Clete is hooking paper clips in a chain on his desk blotter. I can feel his eyes flicking back and forth between his preoccupation and the side of my face.
“When you chase skips, you've got latitude no cop does,” he says. “You can cross state lines, bust in doors without a warrant, pick up one perp to squeeze another. The Supreme Court will get a hand on it eventually, but right now it's kind of like being on point in a free-fire zone.”
He knows I'm not listening, but he continues anyway.
“We'll have a secretary in here tomorrow. I'm transferring some of the business from the New Orleans office. It just takes a while to make things come together,” he says.
I nod absently, try to avoid looking at my watch.
“You bother me, big mon,” he says.
“Don't start it, Clete.”
“It's not Sonny's death. It's not getting canned from your department, either. Even though that's what you want me to think.”
“I'm not up to it.” I splay my fingers in the air.

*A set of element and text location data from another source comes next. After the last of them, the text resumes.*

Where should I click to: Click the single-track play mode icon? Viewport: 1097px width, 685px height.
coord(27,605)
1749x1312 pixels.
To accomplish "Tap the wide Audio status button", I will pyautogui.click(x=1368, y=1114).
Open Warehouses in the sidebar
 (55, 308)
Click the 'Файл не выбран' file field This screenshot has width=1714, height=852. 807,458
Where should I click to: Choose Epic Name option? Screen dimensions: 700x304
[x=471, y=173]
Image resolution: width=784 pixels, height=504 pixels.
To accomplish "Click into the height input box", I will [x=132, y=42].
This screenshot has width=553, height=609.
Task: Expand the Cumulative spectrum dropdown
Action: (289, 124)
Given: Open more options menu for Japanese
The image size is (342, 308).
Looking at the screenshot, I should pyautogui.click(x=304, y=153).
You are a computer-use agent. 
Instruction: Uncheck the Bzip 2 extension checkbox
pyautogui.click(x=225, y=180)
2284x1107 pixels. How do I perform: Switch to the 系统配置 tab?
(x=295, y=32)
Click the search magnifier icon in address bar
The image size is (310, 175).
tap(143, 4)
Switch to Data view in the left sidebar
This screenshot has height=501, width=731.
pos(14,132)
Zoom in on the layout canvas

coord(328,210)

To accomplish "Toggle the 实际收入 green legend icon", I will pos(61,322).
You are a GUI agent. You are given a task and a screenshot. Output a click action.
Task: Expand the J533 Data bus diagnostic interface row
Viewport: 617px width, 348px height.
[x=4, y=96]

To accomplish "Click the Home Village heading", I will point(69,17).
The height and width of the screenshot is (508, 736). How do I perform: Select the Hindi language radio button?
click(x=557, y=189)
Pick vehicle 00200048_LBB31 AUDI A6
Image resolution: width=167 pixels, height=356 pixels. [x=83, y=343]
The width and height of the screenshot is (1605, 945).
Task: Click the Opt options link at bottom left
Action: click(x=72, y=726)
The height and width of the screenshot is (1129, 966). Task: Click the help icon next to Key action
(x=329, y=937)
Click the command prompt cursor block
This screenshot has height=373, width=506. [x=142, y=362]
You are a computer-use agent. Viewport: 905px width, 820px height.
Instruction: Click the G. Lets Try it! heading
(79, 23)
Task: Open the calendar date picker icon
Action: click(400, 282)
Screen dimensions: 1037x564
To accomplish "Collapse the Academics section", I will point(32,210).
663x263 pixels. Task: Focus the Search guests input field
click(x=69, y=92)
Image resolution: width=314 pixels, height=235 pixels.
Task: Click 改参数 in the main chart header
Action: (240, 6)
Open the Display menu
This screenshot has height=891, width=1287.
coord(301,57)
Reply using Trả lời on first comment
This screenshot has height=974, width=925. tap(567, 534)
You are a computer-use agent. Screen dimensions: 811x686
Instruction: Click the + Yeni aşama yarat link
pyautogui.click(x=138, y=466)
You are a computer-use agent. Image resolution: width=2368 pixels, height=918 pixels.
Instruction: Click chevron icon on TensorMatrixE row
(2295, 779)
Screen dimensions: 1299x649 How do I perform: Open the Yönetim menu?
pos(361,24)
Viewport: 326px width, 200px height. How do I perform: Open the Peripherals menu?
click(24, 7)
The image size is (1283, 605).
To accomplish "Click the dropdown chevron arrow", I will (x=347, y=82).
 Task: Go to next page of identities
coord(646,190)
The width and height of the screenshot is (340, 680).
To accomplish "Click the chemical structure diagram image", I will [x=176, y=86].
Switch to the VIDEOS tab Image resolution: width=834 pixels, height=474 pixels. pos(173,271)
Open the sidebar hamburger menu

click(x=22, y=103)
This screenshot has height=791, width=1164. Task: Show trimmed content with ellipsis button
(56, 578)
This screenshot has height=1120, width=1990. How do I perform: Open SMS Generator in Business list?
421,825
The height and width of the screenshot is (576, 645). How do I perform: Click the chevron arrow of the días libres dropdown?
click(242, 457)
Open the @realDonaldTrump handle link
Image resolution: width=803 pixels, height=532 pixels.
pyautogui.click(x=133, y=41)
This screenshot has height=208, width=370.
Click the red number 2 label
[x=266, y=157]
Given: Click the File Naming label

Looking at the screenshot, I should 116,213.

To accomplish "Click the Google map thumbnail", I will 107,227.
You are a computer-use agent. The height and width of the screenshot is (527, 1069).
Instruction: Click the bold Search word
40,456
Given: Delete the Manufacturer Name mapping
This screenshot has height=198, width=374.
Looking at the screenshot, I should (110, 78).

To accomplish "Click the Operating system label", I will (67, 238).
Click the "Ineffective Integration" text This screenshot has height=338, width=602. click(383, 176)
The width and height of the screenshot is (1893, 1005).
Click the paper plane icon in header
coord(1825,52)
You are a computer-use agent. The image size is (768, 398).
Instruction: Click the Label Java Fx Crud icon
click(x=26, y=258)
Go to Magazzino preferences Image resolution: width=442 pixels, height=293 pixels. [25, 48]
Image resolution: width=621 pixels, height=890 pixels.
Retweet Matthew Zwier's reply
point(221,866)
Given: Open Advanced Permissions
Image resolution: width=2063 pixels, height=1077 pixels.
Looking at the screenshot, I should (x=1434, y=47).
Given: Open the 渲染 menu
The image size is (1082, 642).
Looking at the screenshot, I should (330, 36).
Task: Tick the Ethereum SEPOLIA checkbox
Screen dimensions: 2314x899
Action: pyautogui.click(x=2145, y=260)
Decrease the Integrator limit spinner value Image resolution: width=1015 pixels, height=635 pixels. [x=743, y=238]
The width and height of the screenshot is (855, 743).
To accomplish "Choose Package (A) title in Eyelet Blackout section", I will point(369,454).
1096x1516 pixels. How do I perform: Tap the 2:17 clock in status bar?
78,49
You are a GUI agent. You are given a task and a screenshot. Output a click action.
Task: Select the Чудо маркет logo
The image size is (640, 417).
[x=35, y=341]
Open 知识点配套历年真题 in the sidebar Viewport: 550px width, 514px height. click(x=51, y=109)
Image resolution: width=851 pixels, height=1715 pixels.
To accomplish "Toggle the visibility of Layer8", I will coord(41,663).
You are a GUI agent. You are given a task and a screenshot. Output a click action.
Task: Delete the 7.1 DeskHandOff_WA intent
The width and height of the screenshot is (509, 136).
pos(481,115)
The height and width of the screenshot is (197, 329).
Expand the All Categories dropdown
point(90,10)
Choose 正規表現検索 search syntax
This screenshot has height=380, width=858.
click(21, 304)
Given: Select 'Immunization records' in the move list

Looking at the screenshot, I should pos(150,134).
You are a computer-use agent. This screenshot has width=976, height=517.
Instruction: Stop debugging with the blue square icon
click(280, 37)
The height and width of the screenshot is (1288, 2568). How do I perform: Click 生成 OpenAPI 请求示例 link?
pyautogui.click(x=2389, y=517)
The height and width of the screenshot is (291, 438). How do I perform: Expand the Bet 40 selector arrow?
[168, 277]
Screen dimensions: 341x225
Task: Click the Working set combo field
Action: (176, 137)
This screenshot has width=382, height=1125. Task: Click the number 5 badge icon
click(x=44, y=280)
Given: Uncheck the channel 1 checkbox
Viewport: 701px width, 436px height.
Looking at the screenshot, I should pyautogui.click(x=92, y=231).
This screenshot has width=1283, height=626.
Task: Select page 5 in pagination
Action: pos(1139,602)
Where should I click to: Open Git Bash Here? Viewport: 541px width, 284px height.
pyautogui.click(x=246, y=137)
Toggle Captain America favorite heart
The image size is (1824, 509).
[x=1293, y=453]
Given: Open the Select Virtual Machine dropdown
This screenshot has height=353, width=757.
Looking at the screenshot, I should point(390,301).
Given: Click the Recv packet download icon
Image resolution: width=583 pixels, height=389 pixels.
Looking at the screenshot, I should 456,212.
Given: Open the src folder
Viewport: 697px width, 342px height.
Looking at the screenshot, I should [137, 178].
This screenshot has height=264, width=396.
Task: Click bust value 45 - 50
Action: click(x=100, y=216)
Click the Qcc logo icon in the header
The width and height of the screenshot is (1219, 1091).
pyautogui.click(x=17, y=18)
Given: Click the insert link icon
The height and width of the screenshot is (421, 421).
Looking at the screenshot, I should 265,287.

“The big problem is one that won't go away, Dave. You can't accept change. That's why you always got a firestorm inside you, that's why you ripped up Patsy Dap. You got to ease up, noble mon. You don't have a shield anymore. You smoke the wrong dude, you go down on a murder beef. Take it from a cat who's been there.”
“I think I'll go back to the bait shop now,” I say.
“Yeah, I guess you better.”
“I apologize for my attitude. You've been a real friend about this par
tnership.”
“No big deal. My business in New Orleans is going down the drain, anyway.”
Outside, the rain is blowing in the sunlight. When I look back through the office window, Clete is drinking coffee, staring at nothing, alone in the silence, a new, virtually unused white telephone on his army surplus desk.
I feel a pain in my chest and go back inside the office. Together, we walk down Main to Victor's for lunch.